Today, Coffin is ranked 11th professionally in the WSL and is hot off a fifth-place finish in South Africa earlier this month.
Watching Coffin surf is akin to listening to an extended dueling guitar jam from the Allman Brothers. Which makes sense because Coffin is both an accomplished guitarist and a fan of ’70s blues rock. Despite his obvious talent, he always humbly describes his accomplishments in surfing and music.
“To me, music and surfing, I’ve never felt like I was the best,” Coffin says. “People can do so much crazier shit than I can do on a board and with a guitar. But for me, I’ve always been inspired by people who can do something simple with style and flow and with emotion. Music and surfing are so expressive: When someone’s doing their thing, you can connect with that, and when someone’s faking or trying to force a style, you know. It’s very improvisational—that’s the word I’d use between surfing and music. When it’s feeding off itself and what’s happening, that’s kind of like surfing. You’re constantly playing off the wave. As it changes, you’re working with it, and it’s never the same, and that’s really cool.”

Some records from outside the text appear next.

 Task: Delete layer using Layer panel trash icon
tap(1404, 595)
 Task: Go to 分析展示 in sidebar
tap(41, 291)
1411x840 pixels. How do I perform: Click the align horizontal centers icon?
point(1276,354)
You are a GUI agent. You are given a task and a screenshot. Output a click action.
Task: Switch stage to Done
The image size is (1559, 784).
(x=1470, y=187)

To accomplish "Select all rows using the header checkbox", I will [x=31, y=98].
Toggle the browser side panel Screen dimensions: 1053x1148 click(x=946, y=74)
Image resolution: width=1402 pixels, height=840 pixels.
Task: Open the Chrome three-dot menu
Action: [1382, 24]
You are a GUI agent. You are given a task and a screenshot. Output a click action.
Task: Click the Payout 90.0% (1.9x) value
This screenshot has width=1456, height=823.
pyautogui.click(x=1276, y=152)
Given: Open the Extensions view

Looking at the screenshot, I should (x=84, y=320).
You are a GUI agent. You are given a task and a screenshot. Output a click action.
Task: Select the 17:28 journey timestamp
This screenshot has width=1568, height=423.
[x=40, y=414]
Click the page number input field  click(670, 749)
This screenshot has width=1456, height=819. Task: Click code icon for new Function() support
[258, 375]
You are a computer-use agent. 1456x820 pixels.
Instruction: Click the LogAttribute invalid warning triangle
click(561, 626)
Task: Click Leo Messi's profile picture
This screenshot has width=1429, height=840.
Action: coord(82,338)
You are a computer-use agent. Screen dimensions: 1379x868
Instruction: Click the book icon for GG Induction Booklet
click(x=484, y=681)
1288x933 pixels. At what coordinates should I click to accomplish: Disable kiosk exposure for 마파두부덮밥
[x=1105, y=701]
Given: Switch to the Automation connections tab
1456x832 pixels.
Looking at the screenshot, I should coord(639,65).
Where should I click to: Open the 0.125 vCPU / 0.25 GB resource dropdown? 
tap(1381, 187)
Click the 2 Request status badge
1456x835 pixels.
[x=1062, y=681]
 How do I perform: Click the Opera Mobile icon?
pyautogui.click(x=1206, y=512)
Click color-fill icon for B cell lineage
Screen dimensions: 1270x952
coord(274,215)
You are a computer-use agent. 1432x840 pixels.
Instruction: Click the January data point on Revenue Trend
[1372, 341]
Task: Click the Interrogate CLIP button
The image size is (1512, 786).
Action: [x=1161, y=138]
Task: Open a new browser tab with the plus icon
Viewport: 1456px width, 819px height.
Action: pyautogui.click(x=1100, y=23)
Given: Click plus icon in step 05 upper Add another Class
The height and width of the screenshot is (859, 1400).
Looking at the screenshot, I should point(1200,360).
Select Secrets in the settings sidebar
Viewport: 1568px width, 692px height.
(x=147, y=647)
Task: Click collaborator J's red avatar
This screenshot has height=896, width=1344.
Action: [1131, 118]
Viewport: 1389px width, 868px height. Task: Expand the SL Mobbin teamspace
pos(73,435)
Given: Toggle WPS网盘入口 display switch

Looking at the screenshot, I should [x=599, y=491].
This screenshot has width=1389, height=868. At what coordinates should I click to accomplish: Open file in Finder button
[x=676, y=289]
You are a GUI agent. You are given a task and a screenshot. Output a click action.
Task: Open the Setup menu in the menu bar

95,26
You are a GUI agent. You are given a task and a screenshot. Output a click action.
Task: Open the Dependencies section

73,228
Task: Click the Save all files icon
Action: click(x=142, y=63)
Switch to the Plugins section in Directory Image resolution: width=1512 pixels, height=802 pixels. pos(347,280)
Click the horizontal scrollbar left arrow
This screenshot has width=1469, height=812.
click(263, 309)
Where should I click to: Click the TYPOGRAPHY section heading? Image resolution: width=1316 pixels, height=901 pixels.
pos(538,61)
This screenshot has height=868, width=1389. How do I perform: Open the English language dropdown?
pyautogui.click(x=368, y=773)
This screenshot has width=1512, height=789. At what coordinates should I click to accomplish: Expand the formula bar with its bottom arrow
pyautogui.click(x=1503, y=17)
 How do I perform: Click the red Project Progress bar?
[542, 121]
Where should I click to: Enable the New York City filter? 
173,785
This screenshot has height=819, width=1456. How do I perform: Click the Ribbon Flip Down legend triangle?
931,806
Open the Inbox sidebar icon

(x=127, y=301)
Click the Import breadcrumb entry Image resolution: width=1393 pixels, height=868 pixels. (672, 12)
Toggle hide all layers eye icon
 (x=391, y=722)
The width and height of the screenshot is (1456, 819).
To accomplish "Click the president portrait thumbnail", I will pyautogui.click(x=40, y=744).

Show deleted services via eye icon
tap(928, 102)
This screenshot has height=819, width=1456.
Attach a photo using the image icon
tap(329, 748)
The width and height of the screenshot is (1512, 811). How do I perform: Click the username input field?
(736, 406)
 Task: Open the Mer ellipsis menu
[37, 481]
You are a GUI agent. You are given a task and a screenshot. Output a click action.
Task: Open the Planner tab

Although Conner Coffin will not compete in this year’s U.S. Open, his brother Parker will. Currently ranked 168th in the Qualifying Series after coming off a hot 2017 season, Parker needs a handful of key victories, including U.S. Open wins, if he wants to join his brother in the WSL. The Coffin family will be watching Parker compete off the south side of the Huntington Beach pier, glad to return to Surf City.